* TASK GOAL
A bare number is the expected answer: the count of lines in the data holding "from".

··· SOURCE INFORMATION

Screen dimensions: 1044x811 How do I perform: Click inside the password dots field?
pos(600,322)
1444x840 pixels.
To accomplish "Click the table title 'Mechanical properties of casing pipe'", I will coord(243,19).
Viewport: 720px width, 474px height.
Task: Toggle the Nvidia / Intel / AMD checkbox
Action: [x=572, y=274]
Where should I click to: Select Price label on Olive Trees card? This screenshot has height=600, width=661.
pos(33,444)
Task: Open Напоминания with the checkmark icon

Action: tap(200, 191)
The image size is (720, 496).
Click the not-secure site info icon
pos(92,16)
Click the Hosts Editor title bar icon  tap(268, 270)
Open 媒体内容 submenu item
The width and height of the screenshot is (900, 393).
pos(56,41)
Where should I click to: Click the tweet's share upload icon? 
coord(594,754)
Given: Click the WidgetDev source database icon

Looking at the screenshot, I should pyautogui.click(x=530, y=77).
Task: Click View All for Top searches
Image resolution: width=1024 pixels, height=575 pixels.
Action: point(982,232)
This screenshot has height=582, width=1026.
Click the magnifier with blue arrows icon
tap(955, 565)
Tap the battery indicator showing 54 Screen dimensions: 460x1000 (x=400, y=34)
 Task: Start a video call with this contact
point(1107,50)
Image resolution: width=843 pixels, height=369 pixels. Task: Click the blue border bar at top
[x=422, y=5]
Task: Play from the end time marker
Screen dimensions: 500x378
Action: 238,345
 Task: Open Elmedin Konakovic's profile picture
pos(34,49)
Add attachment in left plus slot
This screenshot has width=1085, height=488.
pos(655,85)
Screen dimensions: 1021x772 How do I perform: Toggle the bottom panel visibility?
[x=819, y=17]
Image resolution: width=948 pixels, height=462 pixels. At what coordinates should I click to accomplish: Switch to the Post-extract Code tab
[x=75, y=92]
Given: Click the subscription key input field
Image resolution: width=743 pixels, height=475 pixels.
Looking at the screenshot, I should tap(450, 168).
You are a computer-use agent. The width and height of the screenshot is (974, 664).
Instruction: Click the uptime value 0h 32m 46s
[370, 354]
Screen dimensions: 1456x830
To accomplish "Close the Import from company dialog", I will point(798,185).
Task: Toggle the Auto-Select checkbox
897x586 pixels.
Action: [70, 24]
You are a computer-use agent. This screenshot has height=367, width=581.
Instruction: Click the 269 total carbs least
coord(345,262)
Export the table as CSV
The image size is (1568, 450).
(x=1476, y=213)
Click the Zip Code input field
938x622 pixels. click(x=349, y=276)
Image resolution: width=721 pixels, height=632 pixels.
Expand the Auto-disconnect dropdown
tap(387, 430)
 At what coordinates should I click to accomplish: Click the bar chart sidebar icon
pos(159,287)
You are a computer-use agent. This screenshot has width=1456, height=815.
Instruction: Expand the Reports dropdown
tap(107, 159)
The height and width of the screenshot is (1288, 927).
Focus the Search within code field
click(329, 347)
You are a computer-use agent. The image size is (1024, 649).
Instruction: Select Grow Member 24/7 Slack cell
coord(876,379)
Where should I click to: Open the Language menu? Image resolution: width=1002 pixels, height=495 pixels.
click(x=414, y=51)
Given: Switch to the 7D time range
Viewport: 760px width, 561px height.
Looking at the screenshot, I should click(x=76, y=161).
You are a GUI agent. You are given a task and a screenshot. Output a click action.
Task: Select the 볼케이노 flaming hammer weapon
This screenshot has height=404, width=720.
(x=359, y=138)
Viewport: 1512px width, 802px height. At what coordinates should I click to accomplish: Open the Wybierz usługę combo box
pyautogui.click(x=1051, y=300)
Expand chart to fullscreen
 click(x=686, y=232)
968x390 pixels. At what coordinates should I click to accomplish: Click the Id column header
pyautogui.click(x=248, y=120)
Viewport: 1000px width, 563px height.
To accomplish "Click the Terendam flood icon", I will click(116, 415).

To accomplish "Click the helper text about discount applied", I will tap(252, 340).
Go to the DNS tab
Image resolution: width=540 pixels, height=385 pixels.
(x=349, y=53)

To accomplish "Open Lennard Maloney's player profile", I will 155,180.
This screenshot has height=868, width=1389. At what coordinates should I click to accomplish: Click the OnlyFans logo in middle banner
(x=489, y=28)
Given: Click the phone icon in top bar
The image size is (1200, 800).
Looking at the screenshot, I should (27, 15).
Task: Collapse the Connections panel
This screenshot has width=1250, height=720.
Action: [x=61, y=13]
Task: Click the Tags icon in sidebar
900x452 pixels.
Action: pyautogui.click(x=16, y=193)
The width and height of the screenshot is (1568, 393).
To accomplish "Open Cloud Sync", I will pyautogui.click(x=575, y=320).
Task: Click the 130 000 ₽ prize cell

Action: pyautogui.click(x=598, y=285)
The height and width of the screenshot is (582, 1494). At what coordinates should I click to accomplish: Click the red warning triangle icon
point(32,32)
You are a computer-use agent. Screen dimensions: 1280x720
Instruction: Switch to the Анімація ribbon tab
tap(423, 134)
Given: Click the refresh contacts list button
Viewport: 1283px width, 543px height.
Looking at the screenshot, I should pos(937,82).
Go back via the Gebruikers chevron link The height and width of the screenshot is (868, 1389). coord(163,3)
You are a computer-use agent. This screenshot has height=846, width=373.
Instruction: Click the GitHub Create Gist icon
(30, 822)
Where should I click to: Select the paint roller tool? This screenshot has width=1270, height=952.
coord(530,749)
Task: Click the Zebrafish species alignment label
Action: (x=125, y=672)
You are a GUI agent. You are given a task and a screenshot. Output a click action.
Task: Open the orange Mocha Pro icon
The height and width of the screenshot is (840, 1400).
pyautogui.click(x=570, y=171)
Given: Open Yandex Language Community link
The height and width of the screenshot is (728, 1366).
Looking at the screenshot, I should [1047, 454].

······

* SOLUTION TO THIS EXERCISE
2